THE RECORDS Start Marker

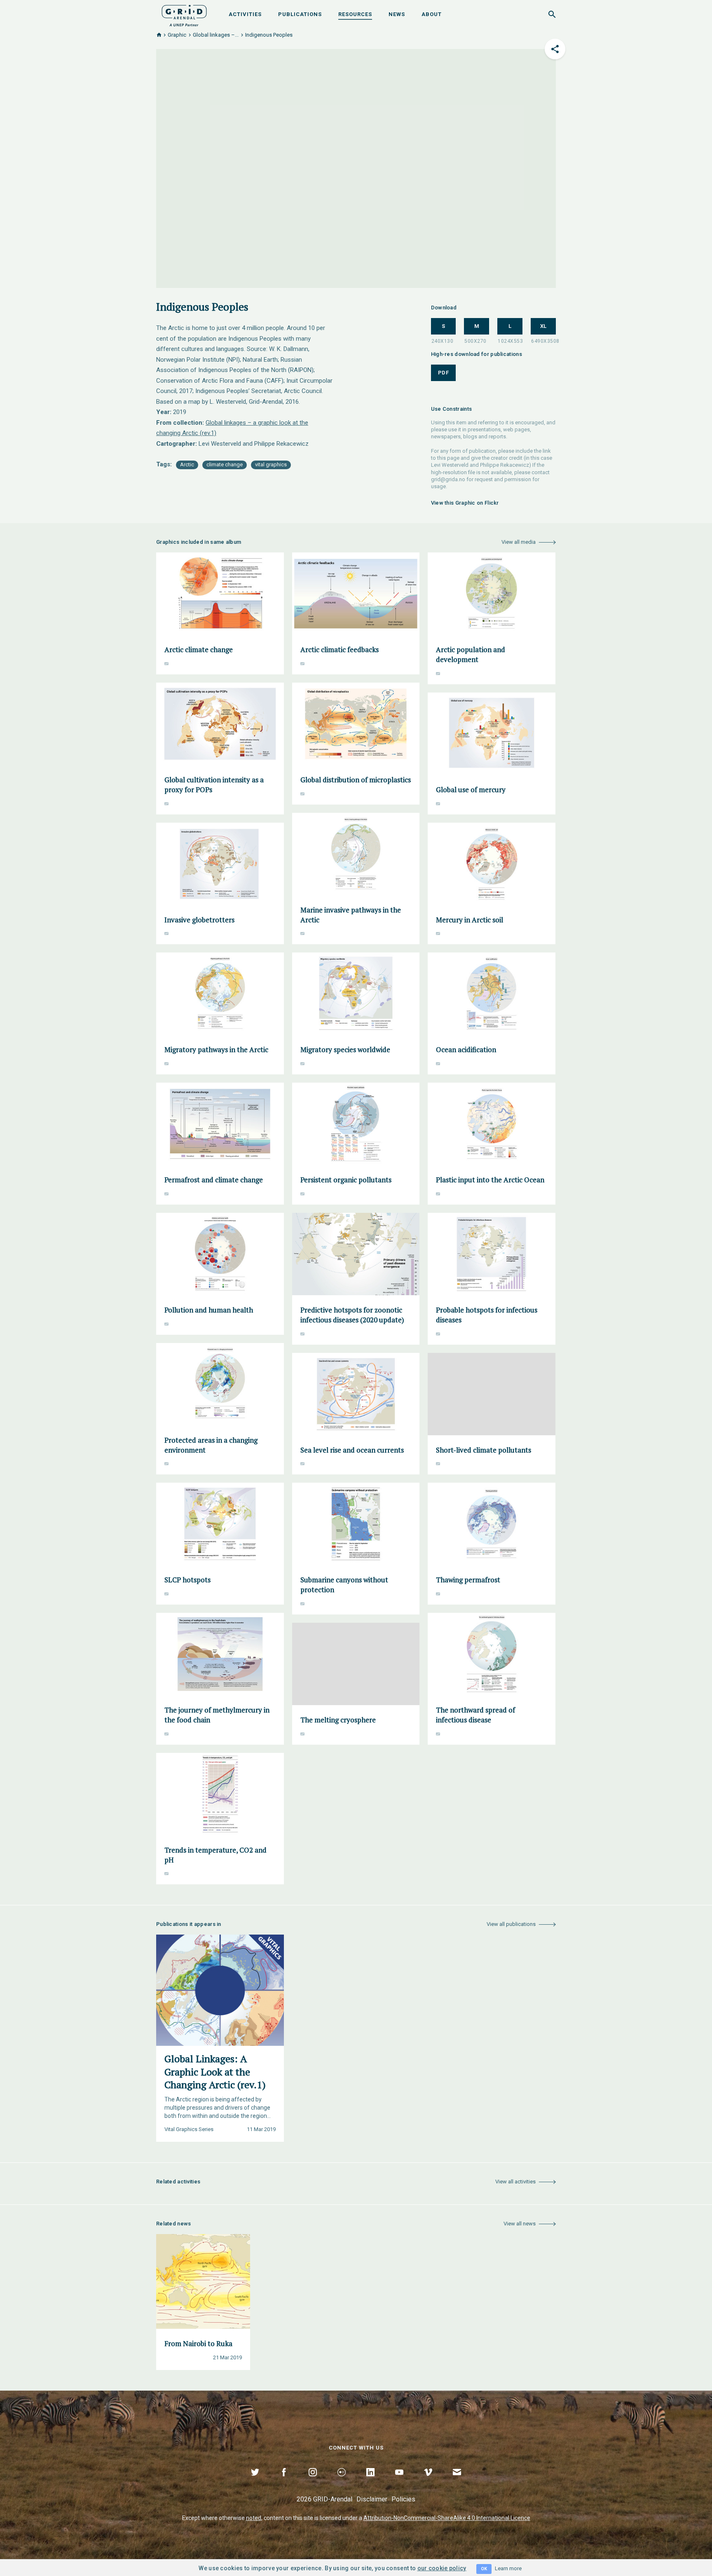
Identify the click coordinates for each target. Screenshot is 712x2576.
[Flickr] (341, 2481)
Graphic (177, 35)
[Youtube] (399, 2481)
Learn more (508, 2568)
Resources (355, 14)
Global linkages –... (216, 35)
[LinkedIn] (370, 2481)
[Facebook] (283, 2481)
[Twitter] (255, 2481)
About (432, 14)
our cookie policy (441, 2568)
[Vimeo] (428, 2481)
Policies (403, 2499)
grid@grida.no (448, 479)
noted (253, 2518)
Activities (245, 14)
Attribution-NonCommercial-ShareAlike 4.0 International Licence (446, 2518)
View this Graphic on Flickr (465, 503)
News (397, 14)
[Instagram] (312, 2481)
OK (484, 2568)
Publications (300, 14)
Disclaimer (371, 2499)
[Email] (457, 2481)
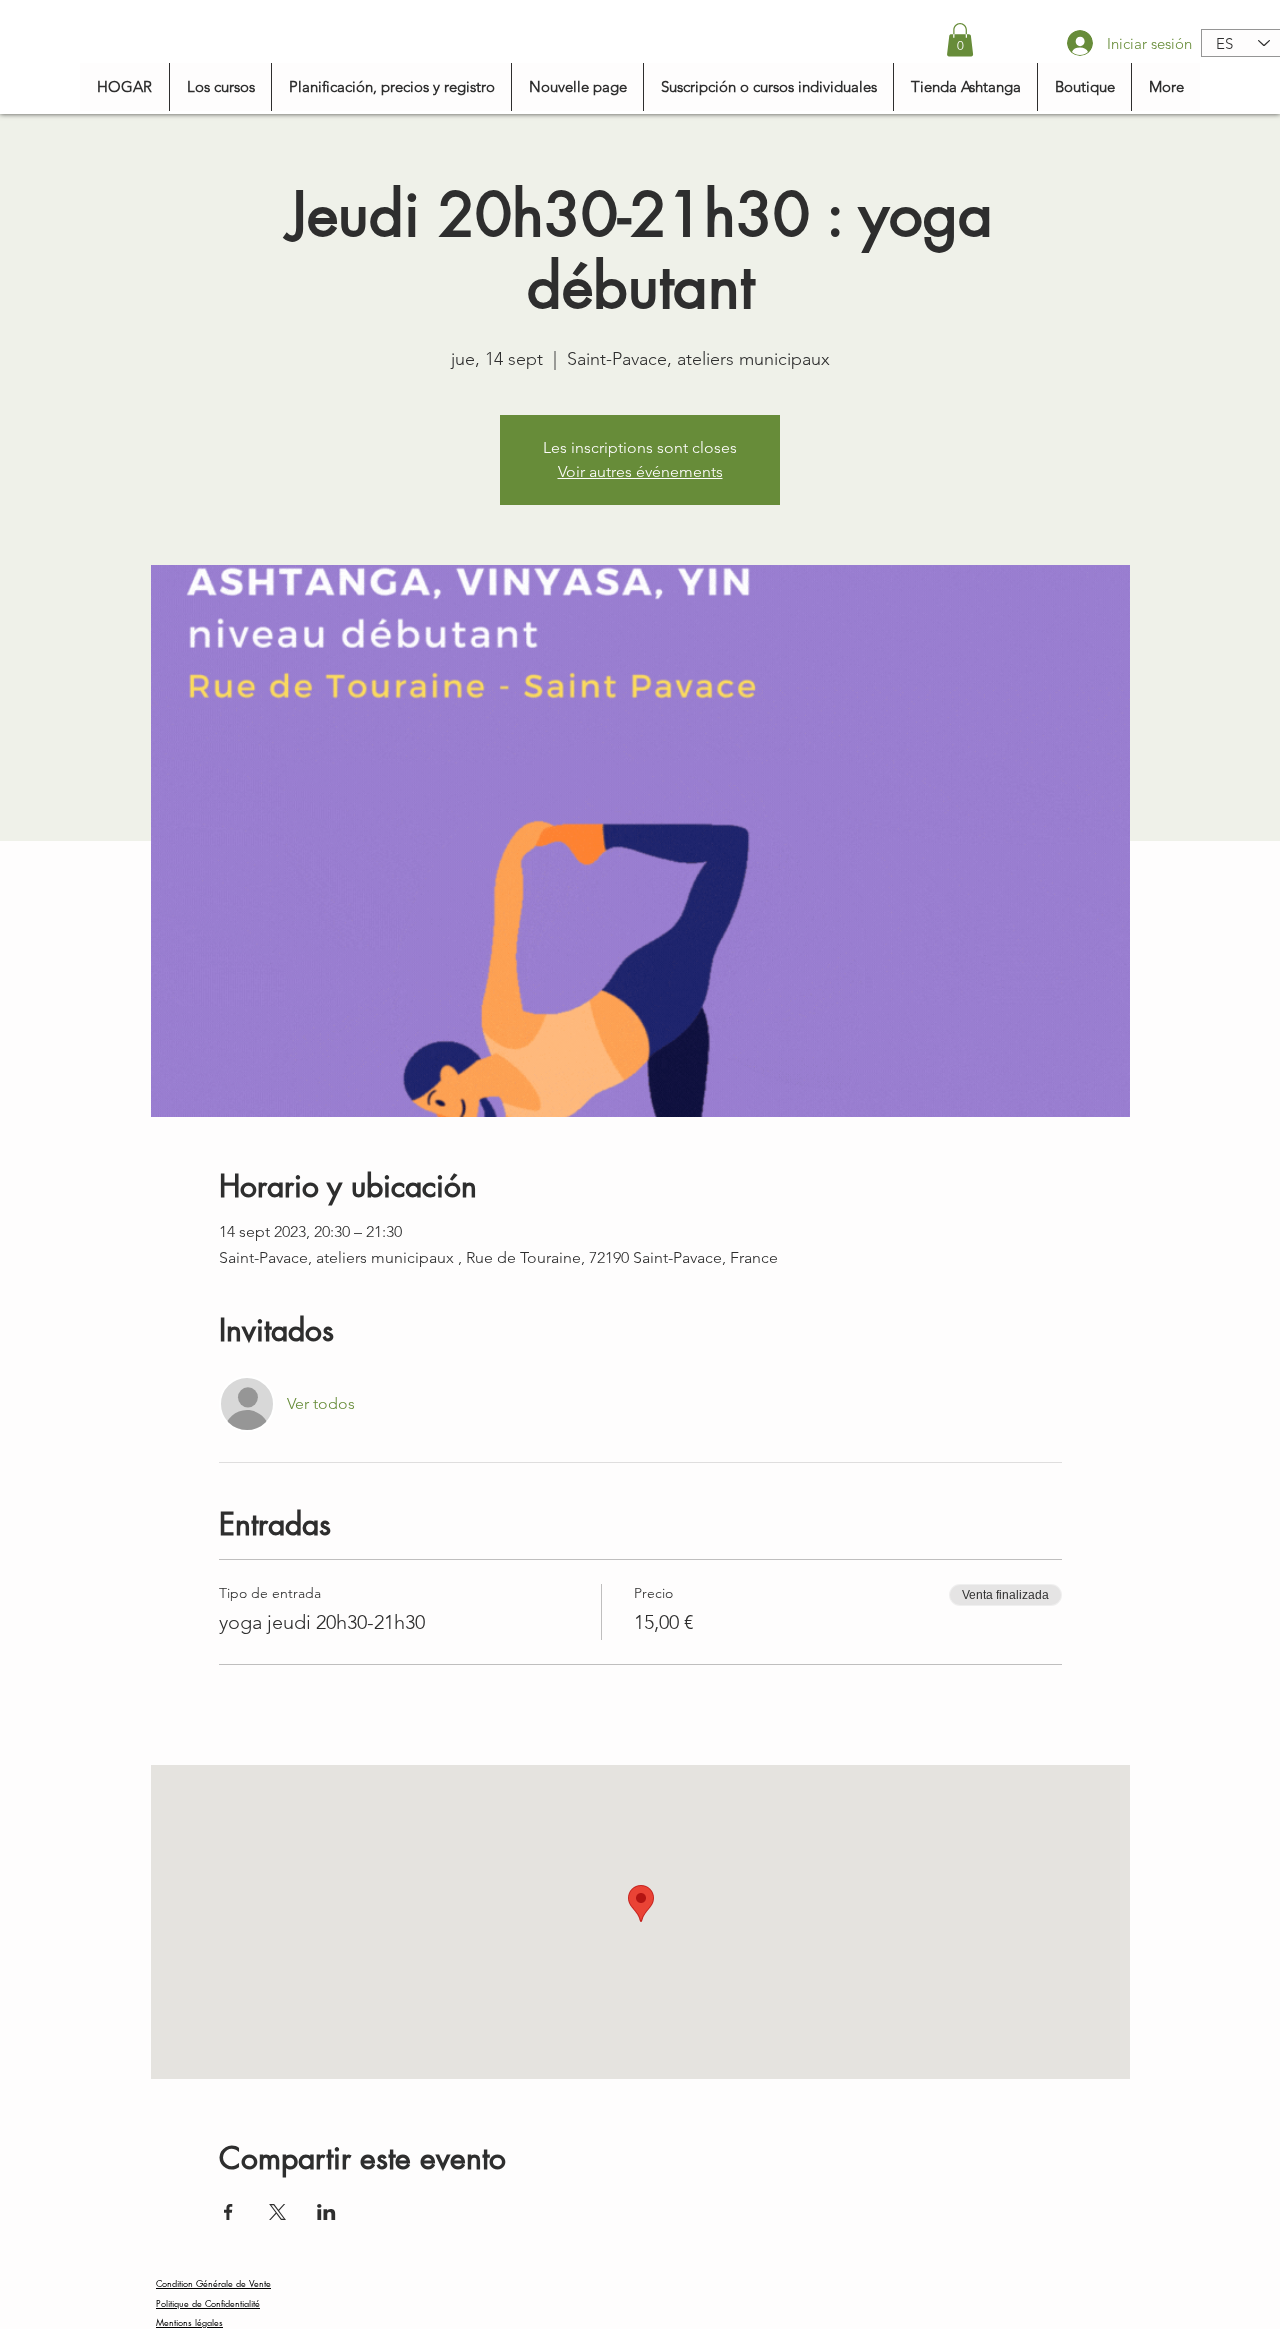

THE RECORDS End Marker

Repeat the lines above, starting at the first and stopping after the line that holds "[Facebook] (283, 2481)", with the pictures left out.

Identify the click coordinates for each target. Screenshot is 712x2576.
[Flickr] (341, 2481)
Graphic (177, 35)
[Youtube] (399, 2481)
Learn more (508, 2568)
Resources (355, 14)
Global linkages –... (216, 35)
[LinkedIn] (370, 2481)
[Facebook] (283, 2481)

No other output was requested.